EDMUND IRONSIDE succeeded his father in 1016, and, after vainly trying for seven months to retrieve the lost fortunes of his house, died by the treachery of Canute, it is said, who then became sole monarch of England. Little is recorded of Northumbria during the remainder of his reign, and in the reigns of his two Danish successors. The earldom was held in succession after the death of Uchtred, by Hircus, Eadulf, Aldred, and Eadulf II., but little more is known concerning them than their names. Siward, a Dane, the next earl, is a conspicuous figure in history, and after Godwin, Earl of Kent, was the most powerful nobleman in the kingdom, when Edward the Confessor ascended the throne. His earldom extended from the Humber to the Tweed, and within these limits he ruled with almost regal sway. But our chief interest in Siward centres in his connection with Malcolm of Scotland, whose contest with the usurper, Macbeth, has been immortalised by the genius of Shakespeare.

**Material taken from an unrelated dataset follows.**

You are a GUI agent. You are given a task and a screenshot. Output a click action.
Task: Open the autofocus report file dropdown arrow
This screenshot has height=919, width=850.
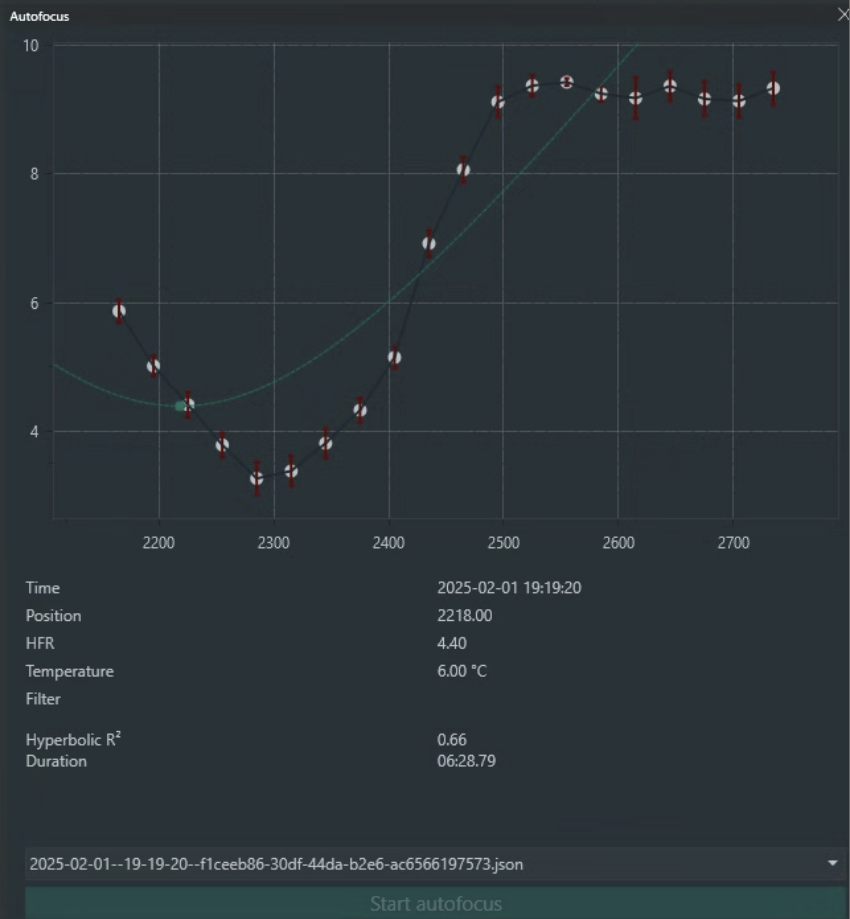[833, 863]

Duncan, the Scottish king, fell by the hand of Macbeth in 1039, and for fifteen years the murderer usurped the throne. Malcolm, son of the murdered Duncan, fled to England, where he found an asylum with his uncle Siward, Earl of Northumbria. At length Macduff, the Thane of Fife, raised the standard of the royal exile, and Malcolm, accompanied by Siward and a powerful force of Northumbrians, hastened to join the insurgents. The two hostile armies met at Lanfannan, in Aberdeenshire; Macbeth fell in the fight, and Malcolm was restored to the throne of his fathers. Siward's son also perished in the action; and when the old warrior learned that his darling boy had died fighting valiantly in the front, he exclaimed that he was satisfied, and wished for himself no better fate. Truly did Malcolm exclaim, -

        "Gracious England hath lent us good Siward and ten thousand men,
An older and a better soldier, none that Christendom gives out."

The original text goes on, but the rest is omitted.